4. Importing and Exporting Evaluation Test Sets
Managing evaluation test sets efficiently is essential for optimizing AI model performance. The system allows users to export test sets for backup, editing, or sharing, and import them for bulk updates. Follow the instructions below to export or import a test set.
Use Case
Importing and exporting evaluation test sets can be beneficial in multiple scenarios, such as:
- Data Backup and Recovery
- Export test sets regularly to create backups, ensuring that no critical test data is lost.
- If an evaluation test set is accidentally deleted or modified, users can easily restore it by importing a previously saved JSON file.
- Collaboration and Sharing
- Teams working on AI model evaluation can share test sets by exporting them to a JSON file and sharing them across different environments.
- This is particularly useful when different teams need to validate or benchmark AI models with the same test cases.
- Bulk Management and Editing
- Instead of manually adding test samples one by one, users can export a test set, edit the JSON file in bulk, and import it back into the system.
- This speeds up test set updates and modifications, ensuring consistency and reducing manual work.
- Migrating Test Sets Across Environments
- Users can move test sets between staging, development, and production environments by exporting them from one environment and importing them into another.

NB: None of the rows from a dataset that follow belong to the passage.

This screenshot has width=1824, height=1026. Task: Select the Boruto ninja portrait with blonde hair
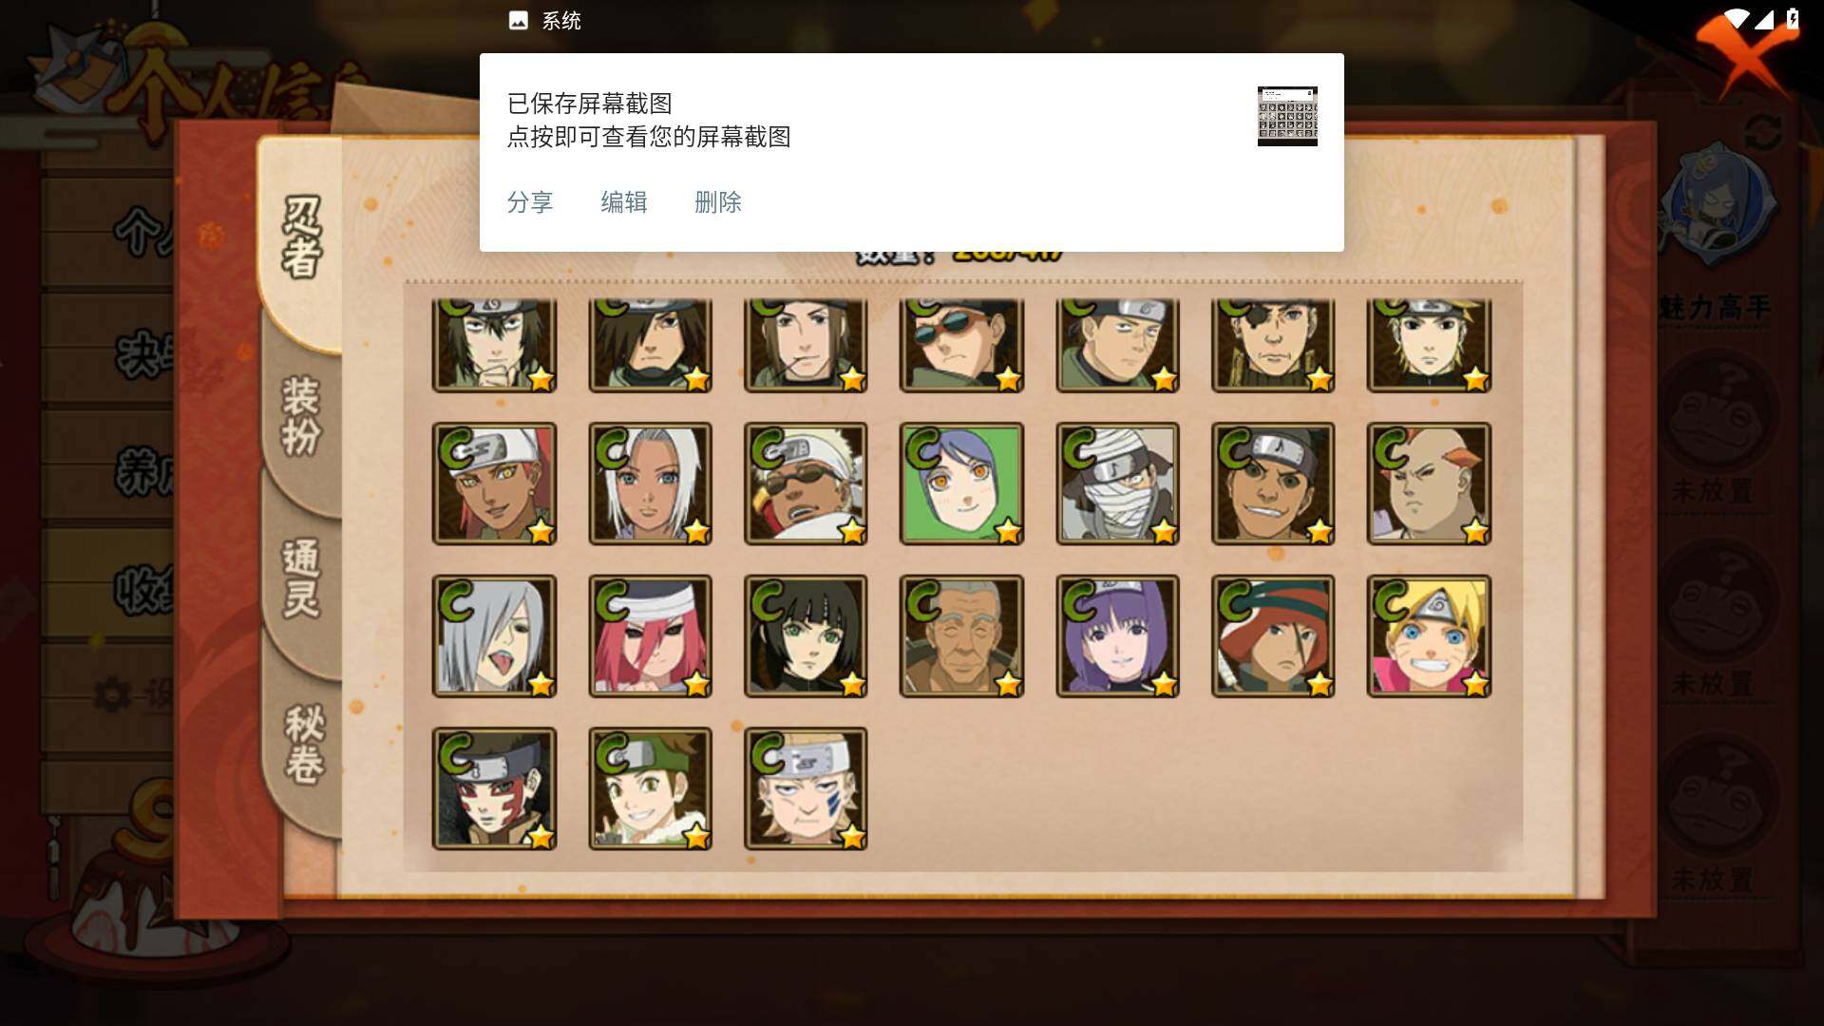click(x=1429, y=636)
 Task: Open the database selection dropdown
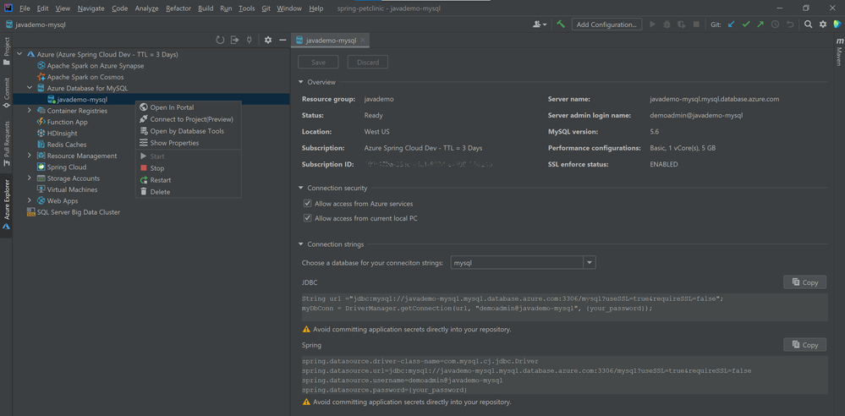[x=590, y=263]
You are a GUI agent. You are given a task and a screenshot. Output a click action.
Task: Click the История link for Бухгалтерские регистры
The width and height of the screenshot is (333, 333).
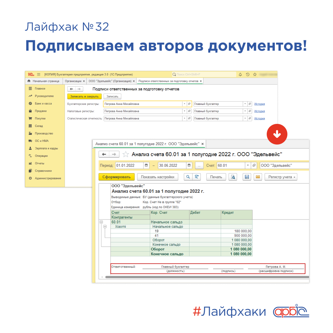[259, 104]
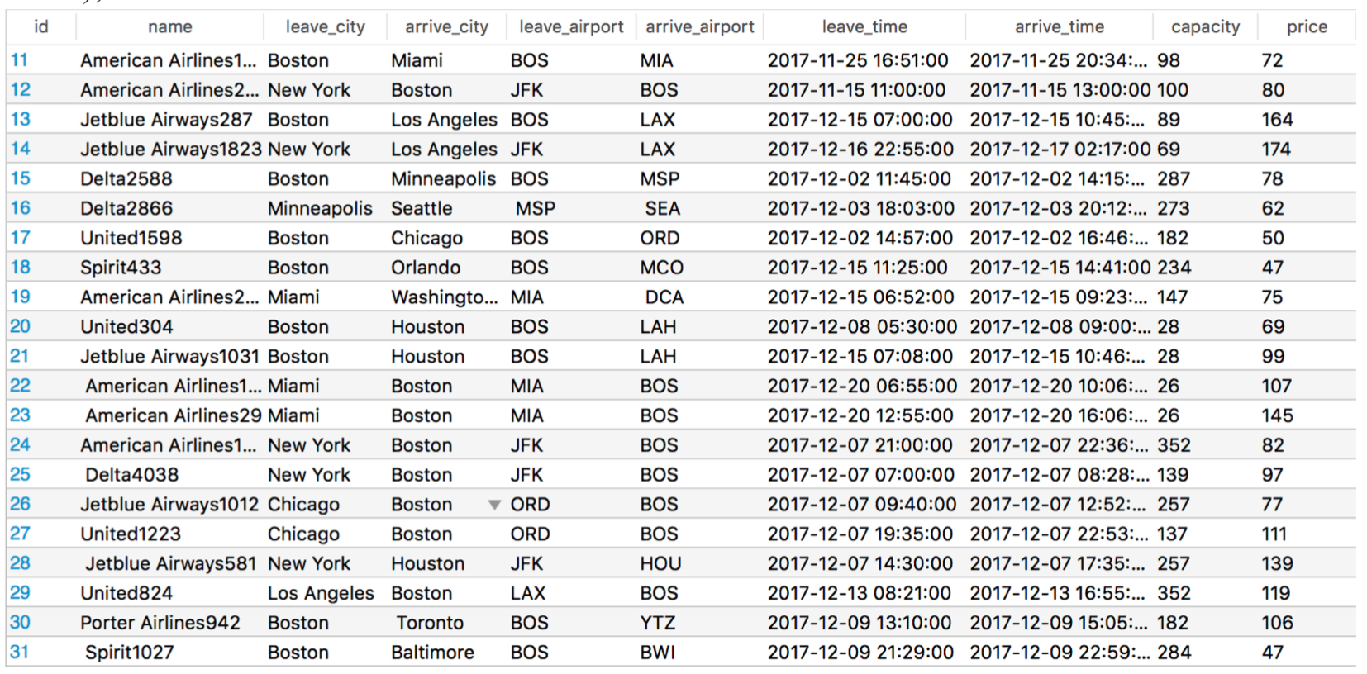This screenshot has height=674, width=1367.
Task: Open the dropdown arrow in row 26
Action: [494, 505]
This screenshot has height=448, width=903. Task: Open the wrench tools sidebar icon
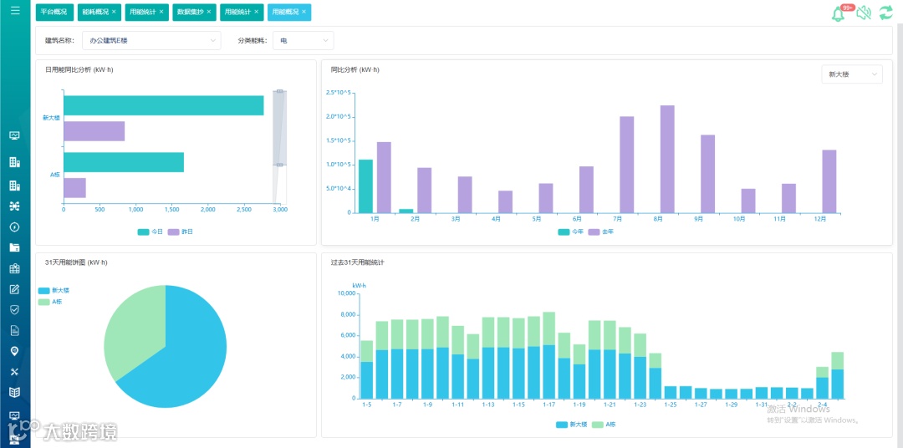tap(15, 372)
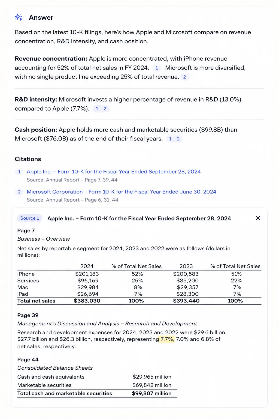Open citation 1 chip in Cash position paragraph
The width and height of the screenshot is (279, 419).
pos(170,139)
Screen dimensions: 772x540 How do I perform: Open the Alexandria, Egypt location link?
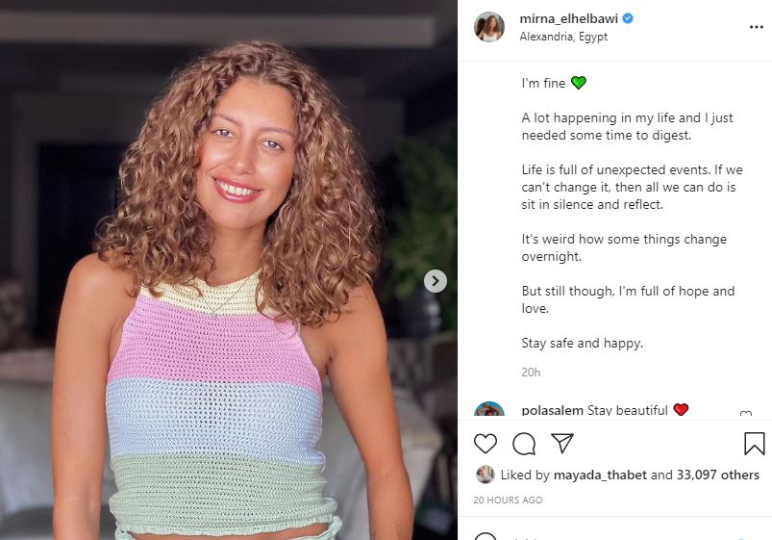[564, 37]
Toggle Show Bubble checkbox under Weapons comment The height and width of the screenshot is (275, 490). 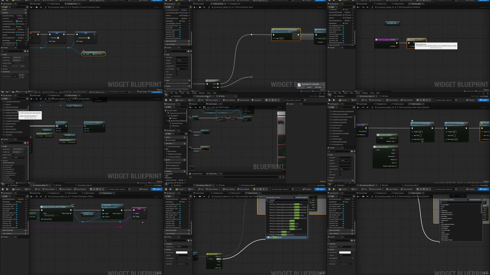pos(177,258)
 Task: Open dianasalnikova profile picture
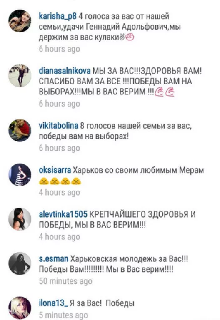pos(20,76)
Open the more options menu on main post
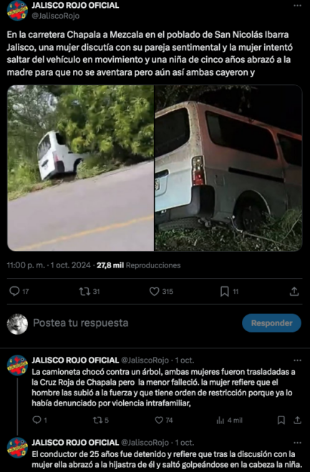 297,6
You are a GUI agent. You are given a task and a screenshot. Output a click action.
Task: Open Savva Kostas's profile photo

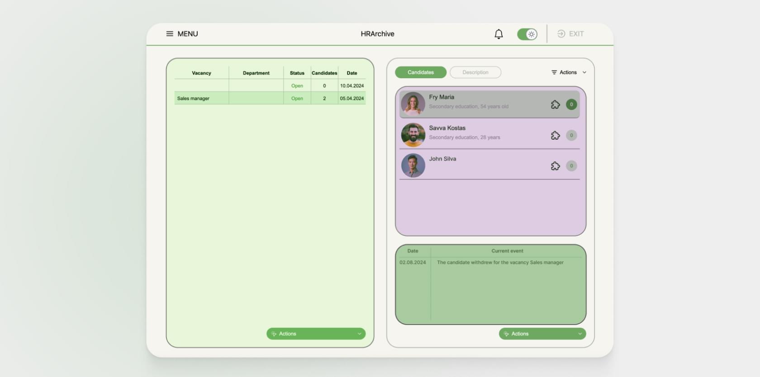[413, 135]
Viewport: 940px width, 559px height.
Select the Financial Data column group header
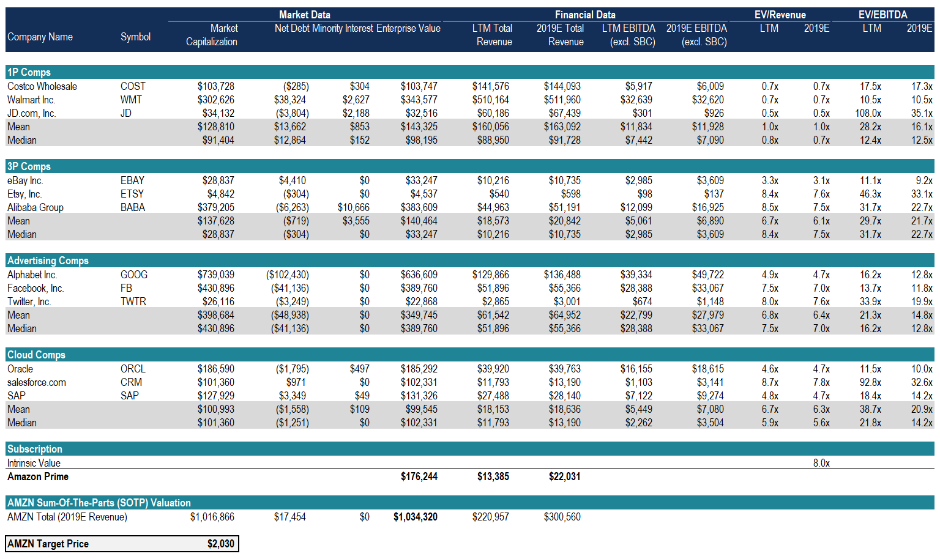coord(584,15)
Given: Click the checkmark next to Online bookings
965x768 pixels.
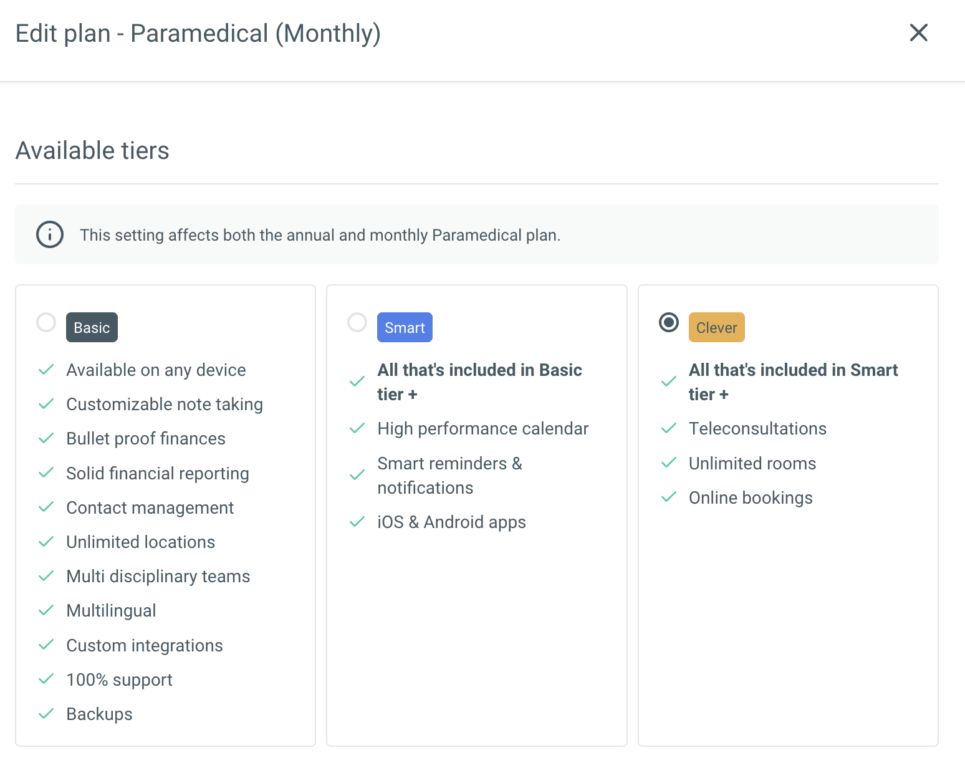Looking at the screenshot, I should pos(669,497).
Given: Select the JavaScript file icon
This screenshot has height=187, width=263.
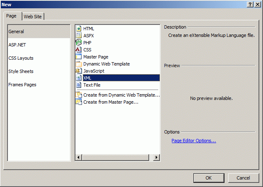Looking at the screenshot, I should pyautogui.click(x=79, y=71).
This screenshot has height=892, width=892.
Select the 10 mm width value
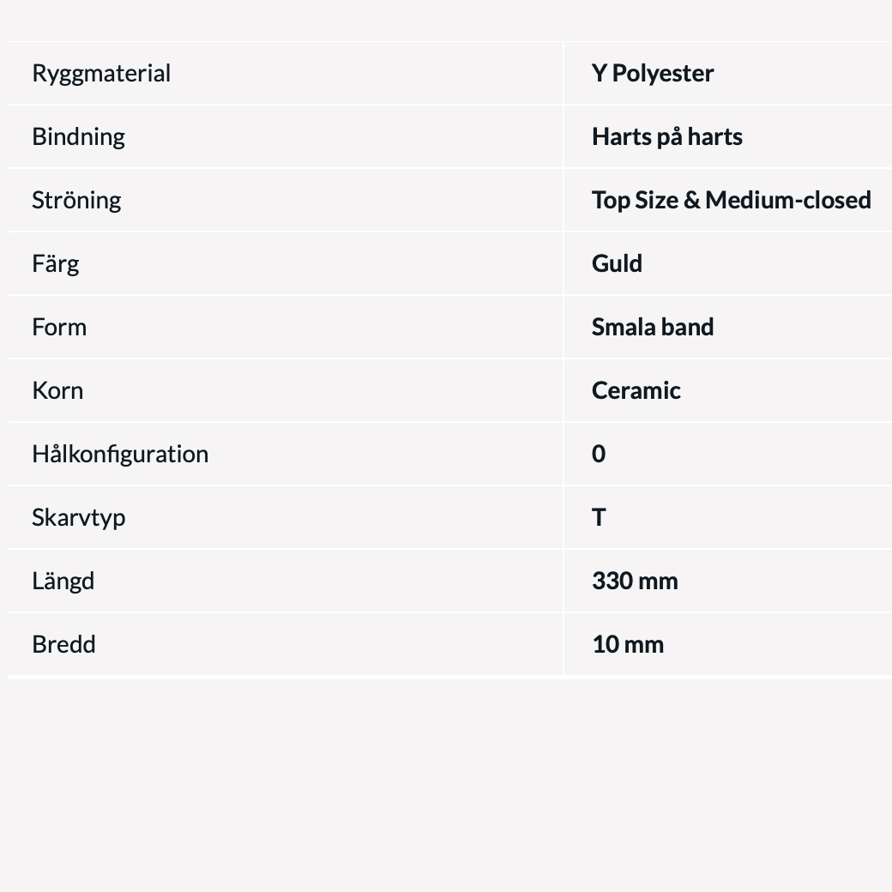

- This ensures that AI models are tested consistently across different environments.
- AI Model Benchmarking
- Users can create standardized test sets for benchmarking AI model improvements over time.
- Exporting and importing test sets allows for reusing the same evaluation set to track progress effectively.
How to Export an Evaluation Test Set
- Navigate to the Evaluation tab.
- Click the three-dot menu (โฎ) next to the evaluation test set you want to export.
- Select “Export this set” from the dropdown menu.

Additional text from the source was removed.